I was hired as a wedding planner for one of my very best friends. I’ve also gone to a BUNCH of weddings. And have been in a BUNCH of weddings. A lot of my friends are married, and/or engaged, so I understand the dramas of +1’s. And all the drama/stress/whathaveyou they entail.

I do, I get it. I really, really do.

As we all know, I’m heading to Boston for a wedding for the couple who were  my very first Boston friends. No, I do not know anyone but maybe one or two other people at this wedding, and yes, they are groomsmen in relationships. The bride is from the Midwest, and doesn’t really have a lot of friends in Boston.

The wedding is at a super shi shi place, which is costing thousands and thousands of dollars. Therefore, I understand why there is no +1 after my name. I get it. I do! I wasn’t even mad! A tad annoyed, because I would have liked to have the option, but I get it; recession, economic times, their wedding, blahblah, it’s cool. Really, no drama here. I understand I’m not in a serious relationships therefore validating a reason to have a +1. I’m there to toast and celebrate your love and commitment.I am your friend (albeit single) and there to support you. (The cute single guys at the wedding are an added bonus.)

HOWEVER.

When the following takes place? I think I have a reason to be like, “seriously?” What did my single self ever do to you? Does it make you feel better that you have someone for eternity and I will end up an old cat dog lady?

/…..

Scene: Tuesday Morning, 7am; Logging into Facebook

“You Have 1 New message from Bride-to-Be”
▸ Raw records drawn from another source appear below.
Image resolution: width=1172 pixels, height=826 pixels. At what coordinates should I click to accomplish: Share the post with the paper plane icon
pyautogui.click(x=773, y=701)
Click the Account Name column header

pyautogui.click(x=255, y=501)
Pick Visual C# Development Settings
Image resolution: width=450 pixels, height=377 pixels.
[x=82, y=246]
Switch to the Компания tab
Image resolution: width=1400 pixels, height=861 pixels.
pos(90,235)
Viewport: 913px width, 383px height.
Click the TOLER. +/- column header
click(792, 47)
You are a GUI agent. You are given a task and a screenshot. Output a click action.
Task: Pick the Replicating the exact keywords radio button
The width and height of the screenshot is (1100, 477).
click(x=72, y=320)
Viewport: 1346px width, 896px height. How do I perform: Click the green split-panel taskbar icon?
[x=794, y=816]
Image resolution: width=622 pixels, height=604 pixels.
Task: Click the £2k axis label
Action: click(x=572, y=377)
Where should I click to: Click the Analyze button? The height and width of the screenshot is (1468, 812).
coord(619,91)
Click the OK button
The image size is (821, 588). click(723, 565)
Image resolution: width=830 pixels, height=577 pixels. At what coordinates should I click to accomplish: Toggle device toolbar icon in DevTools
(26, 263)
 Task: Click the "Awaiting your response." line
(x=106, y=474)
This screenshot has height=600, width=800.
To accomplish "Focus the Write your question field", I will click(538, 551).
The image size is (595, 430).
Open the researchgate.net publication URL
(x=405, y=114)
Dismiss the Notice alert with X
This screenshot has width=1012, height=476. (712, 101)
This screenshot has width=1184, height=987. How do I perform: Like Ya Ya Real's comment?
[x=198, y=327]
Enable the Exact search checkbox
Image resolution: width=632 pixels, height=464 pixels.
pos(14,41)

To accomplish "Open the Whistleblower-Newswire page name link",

BB: (Internally) Hmmm. What’s this?

Message Reads:

From: Bride to Be

To: Hotness; Blogging Barbie

Message: Hotness, meet Barbie….Barbie meet hotness…You two will certainly get along well! Make sure to meet early in the night! :)

BB: (Internally) Score! This is awesome! He is hotness…and that was awfully kind of her to make those introductions with allof the little details she’s been dealing with. I’ll have to thank her. That was really sweet. Maybe married people aren’t so bad in the fact they enjoy humiliating their single friends at weddings.

/……

Scene: Tuesday Afternoon, 3pm; Gmail Chat

BB: Hey! I’m so excited to see you! Thanks so much for that introduction, he’s hotness!

Bride-to-Be: Can’t wait to see you too, I’m so excited!!!! Oh, Hotness? He’s Gay.

/…..

Seriously? I’m speechless. Face? Meet palm. W.T.F.